Problem requirements. All that is needed is each line of the entries holding the word "swatch", copied as it stands.

[Items listed in a dataset]
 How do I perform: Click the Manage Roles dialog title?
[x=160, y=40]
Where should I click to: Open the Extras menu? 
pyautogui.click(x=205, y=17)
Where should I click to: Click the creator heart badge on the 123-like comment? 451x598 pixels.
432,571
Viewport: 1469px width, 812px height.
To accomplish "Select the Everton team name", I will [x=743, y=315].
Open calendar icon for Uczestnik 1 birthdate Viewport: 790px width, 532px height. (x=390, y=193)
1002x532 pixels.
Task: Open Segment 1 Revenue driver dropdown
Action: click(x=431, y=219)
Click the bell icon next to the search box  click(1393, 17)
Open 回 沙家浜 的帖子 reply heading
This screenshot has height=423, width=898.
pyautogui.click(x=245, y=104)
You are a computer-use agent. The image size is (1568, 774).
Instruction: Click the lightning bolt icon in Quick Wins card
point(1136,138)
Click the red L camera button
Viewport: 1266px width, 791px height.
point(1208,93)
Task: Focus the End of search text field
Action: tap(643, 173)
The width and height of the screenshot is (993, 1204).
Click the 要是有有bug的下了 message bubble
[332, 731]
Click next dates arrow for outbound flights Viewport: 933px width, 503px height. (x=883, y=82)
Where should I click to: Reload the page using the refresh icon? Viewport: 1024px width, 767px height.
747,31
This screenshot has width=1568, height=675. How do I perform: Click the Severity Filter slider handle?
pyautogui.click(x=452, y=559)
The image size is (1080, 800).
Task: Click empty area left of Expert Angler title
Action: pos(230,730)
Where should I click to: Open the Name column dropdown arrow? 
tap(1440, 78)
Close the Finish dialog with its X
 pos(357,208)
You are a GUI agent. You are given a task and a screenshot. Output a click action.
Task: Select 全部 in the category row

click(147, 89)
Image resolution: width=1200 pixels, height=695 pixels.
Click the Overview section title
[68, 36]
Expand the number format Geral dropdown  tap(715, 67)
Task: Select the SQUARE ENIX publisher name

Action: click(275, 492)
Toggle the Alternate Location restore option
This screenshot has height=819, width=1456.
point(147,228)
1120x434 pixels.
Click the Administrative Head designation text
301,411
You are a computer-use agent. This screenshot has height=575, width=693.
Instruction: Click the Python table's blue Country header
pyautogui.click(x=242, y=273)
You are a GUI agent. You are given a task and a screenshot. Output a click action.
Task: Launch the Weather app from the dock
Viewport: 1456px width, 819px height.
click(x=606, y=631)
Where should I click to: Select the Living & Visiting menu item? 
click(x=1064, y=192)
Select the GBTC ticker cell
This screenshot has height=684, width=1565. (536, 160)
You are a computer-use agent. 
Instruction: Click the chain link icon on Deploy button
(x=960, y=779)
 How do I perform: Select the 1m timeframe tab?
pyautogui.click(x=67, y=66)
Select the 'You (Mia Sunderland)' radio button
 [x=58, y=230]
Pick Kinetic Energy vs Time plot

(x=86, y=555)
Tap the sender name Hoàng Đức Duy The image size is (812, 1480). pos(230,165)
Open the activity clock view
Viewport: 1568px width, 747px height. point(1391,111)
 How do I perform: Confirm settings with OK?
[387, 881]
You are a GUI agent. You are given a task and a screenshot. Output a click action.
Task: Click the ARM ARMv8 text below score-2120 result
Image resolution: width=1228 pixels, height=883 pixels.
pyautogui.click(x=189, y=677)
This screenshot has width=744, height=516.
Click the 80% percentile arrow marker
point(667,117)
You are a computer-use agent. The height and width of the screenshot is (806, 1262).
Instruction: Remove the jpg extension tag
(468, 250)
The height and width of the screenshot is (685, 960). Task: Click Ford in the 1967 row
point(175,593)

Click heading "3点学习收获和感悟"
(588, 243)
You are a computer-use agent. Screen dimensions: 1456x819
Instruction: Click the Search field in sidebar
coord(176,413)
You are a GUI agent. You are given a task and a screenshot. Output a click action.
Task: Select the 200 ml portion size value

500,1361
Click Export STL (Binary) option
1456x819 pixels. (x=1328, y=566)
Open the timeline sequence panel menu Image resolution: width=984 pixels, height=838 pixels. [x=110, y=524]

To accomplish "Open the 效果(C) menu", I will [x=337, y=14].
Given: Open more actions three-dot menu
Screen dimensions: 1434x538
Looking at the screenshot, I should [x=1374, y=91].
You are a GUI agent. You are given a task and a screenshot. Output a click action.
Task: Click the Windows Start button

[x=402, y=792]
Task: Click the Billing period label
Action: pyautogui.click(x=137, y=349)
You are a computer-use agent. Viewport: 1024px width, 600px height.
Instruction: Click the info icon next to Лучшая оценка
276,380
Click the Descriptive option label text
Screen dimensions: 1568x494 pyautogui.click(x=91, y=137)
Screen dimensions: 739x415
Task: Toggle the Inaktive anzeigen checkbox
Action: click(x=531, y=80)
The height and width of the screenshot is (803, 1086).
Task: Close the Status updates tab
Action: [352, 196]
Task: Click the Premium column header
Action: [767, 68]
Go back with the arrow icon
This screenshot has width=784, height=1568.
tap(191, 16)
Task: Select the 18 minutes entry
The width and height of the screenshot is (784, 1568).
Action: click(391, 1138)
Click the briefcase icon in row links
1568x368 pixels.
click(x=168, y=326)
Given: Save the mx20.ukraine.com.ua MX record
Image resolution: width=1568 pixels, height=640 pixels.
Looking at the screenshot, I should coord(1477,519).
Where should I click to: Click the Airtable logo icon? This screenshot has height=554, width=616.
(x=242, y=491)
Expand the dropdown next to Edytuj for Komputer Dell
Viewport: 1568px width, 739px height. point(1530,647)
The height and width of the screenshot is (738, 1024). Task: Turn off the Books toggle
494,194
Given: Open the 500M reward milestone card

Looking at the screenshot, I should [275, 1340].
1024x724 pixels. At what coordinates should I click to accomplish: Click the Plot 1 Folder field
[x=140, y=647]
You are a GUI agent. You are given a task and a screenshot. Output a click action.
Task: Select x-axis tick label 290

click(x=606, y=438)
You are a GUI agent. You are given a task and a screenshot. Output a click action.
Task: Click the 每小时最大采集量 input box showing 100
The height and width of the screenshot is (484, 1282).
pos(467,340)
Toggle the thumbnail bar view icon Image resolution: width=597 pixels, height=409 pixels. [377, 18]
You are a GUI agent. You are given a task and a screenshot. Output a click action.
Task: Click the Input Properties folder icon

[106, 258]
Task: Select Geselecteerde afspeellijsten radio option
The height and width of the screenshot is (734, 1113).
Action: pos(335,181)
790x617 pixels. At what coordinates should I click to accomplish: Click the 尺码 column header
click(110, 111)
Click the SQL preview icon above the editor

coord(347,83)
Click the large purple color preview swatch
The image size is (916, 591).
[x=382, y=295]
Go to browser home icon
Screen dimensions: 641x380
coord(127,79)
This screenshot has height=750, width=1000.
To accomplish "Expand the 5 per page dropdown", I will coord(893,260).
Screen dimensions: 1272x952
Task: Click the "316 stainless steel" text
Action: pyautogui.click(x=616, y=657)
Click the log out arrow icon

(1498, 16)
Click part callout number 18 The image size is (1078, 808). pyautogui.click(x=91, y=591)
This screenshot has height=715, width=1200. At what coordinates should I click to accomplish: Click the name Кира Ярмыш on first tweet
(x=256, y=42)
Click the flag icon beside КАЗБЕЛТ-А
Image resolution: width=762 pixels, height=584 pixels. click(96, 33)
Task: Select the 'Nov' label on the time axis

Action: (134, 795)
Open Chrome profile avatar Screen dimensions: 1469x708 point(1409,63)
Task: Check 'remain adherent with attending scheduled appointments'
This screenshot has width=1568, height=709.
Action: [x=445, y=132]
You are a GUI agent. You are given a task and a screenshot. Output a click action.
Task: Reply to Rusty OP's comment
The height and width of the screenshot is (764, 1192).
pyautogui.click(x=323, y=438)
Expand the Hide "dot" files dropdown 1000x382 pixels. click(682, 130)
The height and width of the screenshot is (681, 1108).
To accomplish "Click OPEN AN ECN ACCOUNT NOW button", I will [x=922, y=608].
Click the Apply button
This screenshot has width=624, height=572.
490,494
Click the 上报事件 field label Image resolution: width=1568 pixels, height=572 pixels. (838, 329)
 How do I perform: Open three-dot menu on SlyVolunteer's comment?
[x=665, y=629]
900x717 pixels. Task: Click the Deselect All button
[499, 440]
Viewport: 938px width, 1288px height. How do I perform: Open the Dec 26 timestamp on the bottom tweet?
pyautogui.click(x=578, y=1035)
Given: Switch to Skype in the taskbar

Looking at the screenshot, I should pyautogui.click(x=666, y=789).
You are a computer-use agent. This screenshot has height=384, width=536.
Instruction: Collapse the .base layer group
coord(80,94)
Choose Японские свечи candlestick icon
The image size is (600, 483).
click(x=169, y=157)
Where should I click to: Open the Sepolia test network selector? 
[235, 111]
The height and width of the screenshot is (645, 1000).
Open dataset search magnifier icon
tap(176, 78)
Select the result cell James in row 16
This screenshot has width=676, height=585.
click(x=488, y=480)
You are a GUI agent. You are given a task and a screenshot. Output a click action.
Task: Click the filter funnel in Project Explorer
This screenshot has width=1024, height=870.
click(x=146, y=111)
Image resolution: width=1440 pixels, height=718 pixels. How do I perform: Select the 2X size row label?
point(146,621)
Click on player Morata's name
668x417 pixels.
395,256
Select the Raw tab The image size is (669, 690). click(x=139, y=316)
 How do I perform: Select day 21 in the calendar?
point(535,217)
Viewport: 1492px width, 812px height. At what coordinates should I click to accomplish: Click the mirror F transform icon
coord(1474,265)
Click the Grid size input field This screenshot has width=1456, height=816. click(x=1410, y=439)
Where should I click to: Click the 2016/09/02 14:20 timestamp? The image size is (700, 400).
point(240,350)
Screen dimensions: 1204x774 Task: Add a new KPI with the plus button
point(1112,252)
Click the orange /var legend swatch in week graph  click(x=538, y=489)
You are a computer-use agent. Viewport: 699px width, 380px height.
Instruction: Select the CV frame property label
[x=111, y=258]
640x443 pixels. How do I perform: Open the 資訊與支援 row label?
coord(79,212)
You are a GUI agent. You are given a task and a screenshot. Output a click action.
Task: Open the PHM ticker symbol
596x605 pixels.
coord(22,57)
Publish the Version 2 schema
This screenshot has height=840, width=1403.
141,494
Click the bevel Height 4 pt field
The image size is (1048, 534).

Your solution.
Click the large purple color preview swatch
Click the orange /var legend swatch in week graph  click(x=538, y=489)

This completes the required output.